### Problem description
Only certain lines below are wanted: those starting at the line containing "The image size is (1174, 556)." and ending at the line containing "Click the Liste", both included, each retyped exactly.

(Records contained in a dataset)
^^^^^^^^

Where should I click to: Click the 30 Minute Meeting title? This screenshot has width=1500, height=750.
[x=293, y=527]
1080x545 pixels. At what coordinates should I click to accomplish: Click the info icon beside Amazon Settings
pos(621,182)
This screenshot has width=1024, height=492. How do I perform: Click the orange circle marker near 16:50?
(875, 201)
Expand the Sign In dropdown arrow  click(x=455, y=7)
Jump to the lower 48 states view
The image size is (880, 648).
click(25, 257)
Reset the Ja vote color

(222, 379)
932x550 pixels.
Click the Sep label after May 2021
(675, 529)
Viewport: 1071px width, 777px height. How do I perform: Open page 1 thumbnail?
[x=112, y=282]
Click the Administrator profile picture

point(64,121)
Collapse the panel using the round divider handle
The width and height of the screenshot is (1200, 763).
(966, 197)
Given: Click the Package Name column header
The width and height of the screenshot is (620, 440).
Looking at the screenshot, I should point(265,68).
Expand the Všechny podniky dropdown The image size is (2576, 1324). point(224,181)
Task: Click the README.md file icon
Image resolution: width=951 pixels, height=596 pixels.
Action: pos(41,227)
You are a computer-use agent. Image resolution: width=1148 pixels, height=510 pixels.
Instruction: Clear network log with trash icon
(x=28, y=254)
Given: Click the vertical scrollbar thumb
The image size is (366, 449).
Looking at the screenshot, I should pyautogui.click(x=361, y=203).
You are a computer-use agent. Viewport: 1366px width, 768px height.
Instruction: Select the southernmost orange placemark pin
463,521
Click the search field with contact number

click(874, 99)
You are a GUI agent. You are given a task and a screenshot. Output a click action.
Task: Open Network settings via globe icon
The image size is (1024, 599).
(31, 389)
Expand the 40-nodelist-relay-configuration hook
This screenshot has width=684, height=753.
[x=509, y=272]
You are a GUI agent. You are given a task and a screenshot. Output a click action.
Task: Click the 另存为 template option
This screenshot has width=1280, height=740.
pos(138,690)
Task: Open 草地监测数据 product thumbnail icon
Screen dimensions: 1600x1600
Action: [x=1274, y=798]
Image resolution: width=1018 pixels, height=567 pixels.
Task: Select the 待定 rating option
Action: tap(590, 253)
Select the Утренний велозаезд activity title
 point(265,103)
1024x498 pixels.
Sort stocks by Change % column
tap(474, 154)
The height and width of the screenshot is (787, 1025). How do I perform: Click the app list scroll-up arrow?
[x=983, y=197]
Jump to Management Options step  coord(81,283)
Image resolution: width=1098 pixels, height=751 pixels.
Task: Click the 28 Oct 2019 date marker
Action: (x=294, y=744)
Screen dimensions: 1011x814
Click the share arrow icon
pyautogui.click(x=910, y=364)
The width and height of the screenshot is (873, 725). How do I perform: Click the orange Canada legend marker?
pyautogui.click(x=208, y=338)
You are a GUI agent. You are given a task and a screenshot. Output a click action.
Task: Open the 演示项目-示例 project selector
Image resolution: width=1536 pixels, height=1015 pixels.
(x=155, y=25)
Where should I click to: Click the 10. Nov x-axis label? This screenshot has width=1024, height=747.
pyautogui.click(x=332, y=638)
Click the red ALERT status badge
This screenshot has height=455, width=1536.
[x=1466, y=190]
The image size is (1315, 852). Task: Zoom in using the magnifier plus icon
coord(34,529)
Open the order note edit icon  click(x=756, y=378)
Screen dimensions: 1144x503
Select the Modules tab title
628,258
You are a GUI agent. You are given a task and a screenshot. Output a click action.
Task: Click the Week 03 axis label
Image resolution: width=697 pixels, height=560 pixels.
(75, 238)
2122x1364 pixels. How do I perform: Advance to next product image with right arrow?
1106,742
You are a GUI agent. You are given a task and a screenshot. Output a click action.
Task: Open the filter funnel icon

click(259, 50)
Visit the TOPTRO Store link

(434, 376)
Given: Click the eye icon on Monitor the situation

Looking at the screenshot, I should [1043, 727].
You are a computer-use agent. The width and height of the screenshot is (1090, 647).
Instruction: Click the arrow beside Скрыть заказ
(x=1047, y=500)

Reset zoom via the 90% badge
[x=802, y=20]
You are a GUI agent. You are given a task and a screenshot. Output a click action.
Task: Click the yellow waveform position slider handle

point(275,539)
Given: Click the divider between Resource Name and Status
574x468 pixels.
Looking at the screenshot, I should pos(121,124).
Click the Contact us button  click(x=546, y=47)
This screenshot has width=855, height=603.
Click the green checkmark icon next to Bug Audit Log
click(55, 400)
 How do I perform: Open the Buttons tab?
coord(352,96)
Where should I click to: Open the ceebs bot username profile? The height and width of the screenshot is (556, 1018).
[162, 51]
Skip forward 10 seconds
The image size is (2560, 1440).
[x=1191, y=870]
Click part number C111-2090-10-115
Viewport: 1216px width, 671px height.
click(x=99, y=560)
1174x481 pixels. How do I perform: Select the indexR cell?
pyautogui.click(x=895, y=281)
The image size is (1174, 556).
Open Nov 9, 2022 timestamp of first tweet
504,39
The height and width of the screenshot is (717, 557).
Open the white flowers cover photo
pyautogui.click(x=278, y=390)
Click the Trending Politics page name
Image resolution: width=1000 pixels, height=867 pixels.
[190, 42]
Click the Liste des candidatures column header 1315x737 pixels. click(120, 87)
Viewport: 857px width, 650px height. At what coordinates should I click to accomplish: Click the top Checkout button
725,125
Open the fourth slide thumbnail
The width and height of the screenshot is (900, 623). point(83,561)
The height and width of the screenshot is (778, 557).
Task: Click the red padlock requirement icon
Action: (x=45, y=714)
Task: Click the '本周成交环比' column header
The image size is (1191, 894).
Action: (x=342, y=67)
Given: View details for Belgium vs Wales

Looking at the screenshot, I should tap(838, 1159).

^^^^^^^^

### Answer section
The image size is (1174, 556).
Open Nov 9, 2022 timestamp of first tweet
504,39
The height and width of the screenshot is (717, 557).
Open the white flowers cover photo
pyautogui.click(x=278, y=390)
Click the Trending Politics page name
Image resolution: width=1000 pixels, height=867 pixels.
[190, 42]
Click the Liste des candidatures column header 1315x737 pixels. click(120, 87)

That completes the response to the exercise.